KZ3 Hand Wraps

Hey everyone,

Back to post regularly to the site. Had a long and depressing 2022 that led to me doing some serious soul searching and self healing - I needed the time away to really get back to me and understand myself better. I had been downplaying everything I've done and achieved in a desperate attempt to earn others' approval because the fear of being rejected was too much (and quite frankly, really unhealthy).

I cared too much about what others thought and there's a threshold to that - there's a difference between being a pretentious and arrogant douche' who takes other for granted vs doing genuinely good for others and keeping your own self-esteem down out of fear of being perceived as the former. As a result of the disastrous podcast last February I scrambled for a solution on the identity-crisis I was having, and one of the solutions was to treat the fandom like rappers treat the rap game or athletes treat sports, a game of one-upsmanship. Popular TF artist KoriVlf advised me last May that I shouldn't treat the furry fandom as a competition and that I shouldn't boil people down to boxes and rigid ideas - KoriVlf is right on all accounts:

  • I shouldn't treat the fandom as a competition. Even though I find it distasteful that, in a fandom where community is the buzzword, some are treated as invisible by the one's they actively support, the reality of the situation is that comparison is the thief of joy. Every would-be, should-be, could-be creator/furry has their own story on how they got to that point - trying to one-up everyone is just a recipe for unnecessary stress and obsessive - near sociopathic - desire to dominate others in the not sexy way.
  • I shouldn't boil people down to rigid ideas. One should use patterns of behavior, facts, and logic based on the individual - people are complex.

Confidence vs Arrogance

And when I came to understand this I realized that the same people I was so desperately pining for the approval of...weren't worth it. It's a tricky line to walk between taking pride in your accomplishments and not comparing yourself to others, but it's not a matter of rigid ideas, it's a matter of looking inward and noting the personal facts.

  • I am a decent artist, animator, graphic designer, programmer, game dev, computer technician, martial artist, breakdancer - I have more skillsets than most.
  • I have a 190 page graphic novel and a book published.
  • I have a Masters in Software Engineering and landed my desired job.
  • I'm part owner of a Dance Company and have been teaching children to do things they've wanted to do but didn't think they could.
  • I teach and mentor kids and help them accomplish their goals almost every day.
  • I get students to and through college as my day job.
  • I've read and studied more in four months than what most people read in 4 years.

It was a major personal issue: The fact of the matter is I've worked harder, accomplished more, and done more for my community (especially in the black community) both online and irl than most of the people I sought the approval of, including popular creators. The issue was not a lack of praise, it was my own lack of self-respect. In my mind, none of what I did mattered, I was a failure - I listened to those online spewing negativity despite them never having done much themselves in their life (if anything at all).

I had no confidence in the fact that I genuinely provide a positive impact in many people's lives and that I used my skillsets to better those around me. I was apologizing just for existing, trying to conform, bring myself down out of fear. And truthfully, it really lowered my self-esteem to its lowest point. So I took a big break and came to accept that what I thought was important (online clout) wasn't important at all:

Being a good artist and popular creator does't make you a good person.

Being a good artist and popular creator doesn't mean you're actually all that talented.

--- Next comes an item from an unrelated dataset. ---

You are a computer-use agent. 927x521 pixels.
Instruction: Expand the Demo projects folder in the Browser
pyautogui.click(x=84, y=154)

Talent means nothing to me if it wasn't used to directly help others.

I'm not a failure, I'm not talentless, I'm not an idiot, I'm not arrogant, I'm not selfish, I'm not weak, I'm not a coward, I'm not a snake.

I refuse to listen to the negativity of those who are passengers in their own life anymore.

I am who I am and who I am is someone who wants to accomplish their dream while using my time on the planet to make a positive impact to those around me. When I came to understand and accept myself, I began the process of taking care of and loving myself as I should have done years ago. I will always be thankful of those who have supported me and will continue to provide help and support to others.